**WHAT YOU NEED TO DO:** Write each entry out again exactly, with nothing omitted.

**Saved entries:**
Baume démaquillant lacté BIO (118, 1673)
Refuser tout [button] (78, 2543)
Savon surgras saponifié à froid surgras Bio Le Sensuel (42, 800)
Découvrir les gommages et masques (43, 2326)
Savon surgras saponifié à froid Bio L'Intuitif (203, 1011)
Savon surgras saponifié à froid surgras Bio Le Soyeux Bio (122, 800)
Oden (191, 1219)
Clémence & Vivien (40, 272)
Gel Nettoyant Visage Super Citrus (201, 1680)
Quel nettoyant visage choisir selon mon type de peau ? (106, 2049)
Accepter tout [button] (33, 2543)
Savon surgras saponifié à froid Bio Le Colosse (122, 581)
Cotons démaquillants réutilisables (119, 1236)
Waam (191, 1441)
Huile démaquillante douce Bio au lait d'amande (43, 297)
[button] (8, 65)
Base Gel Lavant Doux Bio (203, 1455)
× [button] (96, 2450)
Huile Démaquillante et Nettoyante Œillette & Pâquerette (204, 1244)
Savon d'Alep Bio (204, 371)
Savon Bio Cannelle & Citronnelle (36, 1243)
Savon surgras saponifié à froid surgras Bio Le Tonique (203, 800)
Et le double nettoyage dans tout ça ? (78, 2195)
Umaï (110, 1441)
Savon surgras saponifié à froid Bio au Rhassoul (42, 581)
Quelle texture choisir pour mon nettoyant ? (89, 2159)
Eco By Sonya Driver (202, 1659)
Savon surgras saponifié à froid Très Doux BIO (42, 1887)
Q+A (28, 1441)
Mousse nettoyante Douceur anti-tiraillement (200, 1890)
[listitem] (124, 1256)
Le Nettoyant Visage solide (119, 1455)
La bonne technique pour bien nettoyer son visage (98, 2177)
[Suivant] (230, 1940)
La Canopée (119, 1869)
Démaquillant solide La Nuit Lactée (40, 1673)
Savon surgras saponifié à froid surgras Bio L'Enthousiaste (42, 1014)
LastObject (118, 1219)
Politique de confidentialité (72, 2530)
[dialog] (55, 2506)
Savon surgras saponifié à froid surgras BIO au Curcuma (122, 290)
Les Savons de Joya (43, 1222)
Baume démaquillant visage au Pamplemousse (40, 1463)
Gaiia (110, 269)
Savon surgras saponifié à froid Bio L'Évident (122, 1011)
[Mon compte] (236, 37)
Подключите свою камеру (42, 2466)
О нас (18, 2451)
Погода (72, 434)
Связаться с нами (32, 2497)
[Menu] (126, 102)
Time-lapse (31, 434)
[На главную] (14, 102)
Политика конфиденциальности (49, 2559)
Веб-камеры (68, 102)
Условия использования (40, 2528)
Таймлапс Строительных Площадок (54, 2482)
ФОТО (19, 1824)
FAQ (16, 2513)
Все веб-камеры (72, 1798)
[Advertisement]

**REPLY TO THE EXERCISE:**
Baume démaquillant lacté BIO (118, 1673)
Refuser tout [button] (78, 2543)
Savon surgras saponifié à froid surgras Bio Le Sensuel (42, 800)
Découvrir les gommages et masques (43, 2326)
Savon surgras saponifié à froid Bio L'Intuitif (203, 1011)
Savon surgras saponifié à froid surgras Bio Le Soyeux Bio (122, 800)
Oden (191, 1219)
Clémence & Vivien (40, 272)
Gel Nettoyant Visage Super Citrus (201, 1680)
Quel nettoyant visage choisir selon mon type de peau ? (106, 2049)
Accepter tout [button] (33, 2543)
Savon surgras saponifié à froid Bio Le Colosse (122, 581)
Cotons démaquillants réutilisables (119, 1236)
Waam (191, 1441)
Huile démaquillante douce Bio au lait d'amande (43, 297)
[button] (8, 65)
Base Gel Lavant Doux Bio (203, 1455)
× [button] (96, 2450)
Huile Démaquillante et Nettoyante Œillette & Pâquerette (204, 1244)
Savon d'Alep Bio (204, 371)
Savon Bio Cannelle & Citronnelle (36, 1243)
Savon surgras saponifié à froid surgras Bio Le Tonique (203, 800)
Et le double nettoyage dans tout ça ? (78, 2195)
Umaï (110, 1441)
Savon surgras saponifié à froid Bio au Rhassoul (42, 581)
Quelle texture choisir pour mon nettoyant ? (89, 2159)
Eco By Sonya Driver (202, 1659)
Savon surgras saponifié à froid Très Doux BIO (42, 1887)
Q+A (28, 1441)
Mousse nettoyante Douceur anti-tiraillement (200, 1890)
[listitem] (124, 1256)
Le Nettoyant Visage solide (119, 1455)
La bonne technique pour bien nettoyer son visage (98, 2177)
[Suivant] (230, 1940)
La Canopée (119, 1869)
Démaquillant solide La Nuit Lactée (40, 1673)
Savon surgras saponifié à froid surgras Bio L'Enthousiaste (42, 1014)
LastObject (118, 1219)
Politique de confidentialité (72, 2530)
[dialog] (55, 2506)
Savon surgras saponifié à froid surgras BIO au Curcuma (122, 290)
Les Savons de Joya (43, 1222)
Baume démaquillant visage au Pamplemousse (40, 1463)
Gaiia (110, 269)
Savon surgras saponifié à froid Bio L'Évident (122, 1011)
[Mon compte] (236, 37)
Подключите свою камеру (42, 2466)
О нас (18, 2451)
Погода (72, 434)
Связаться с нами (32, 2497)
[Menu] (126, 102)
Time-lapse (31, 434)
[На главную] (14, 102)
Политика конфиденциальности (49, 2559)
Веб-камеры (68, 102)
Условия использования (40, 2528)
Таймлапс Строительных Площадок (54, 2482)
ФОТО (19, 1824)
FAQ (16, 2513)
Все веб-камеры (72, 1798)
[Advertisement]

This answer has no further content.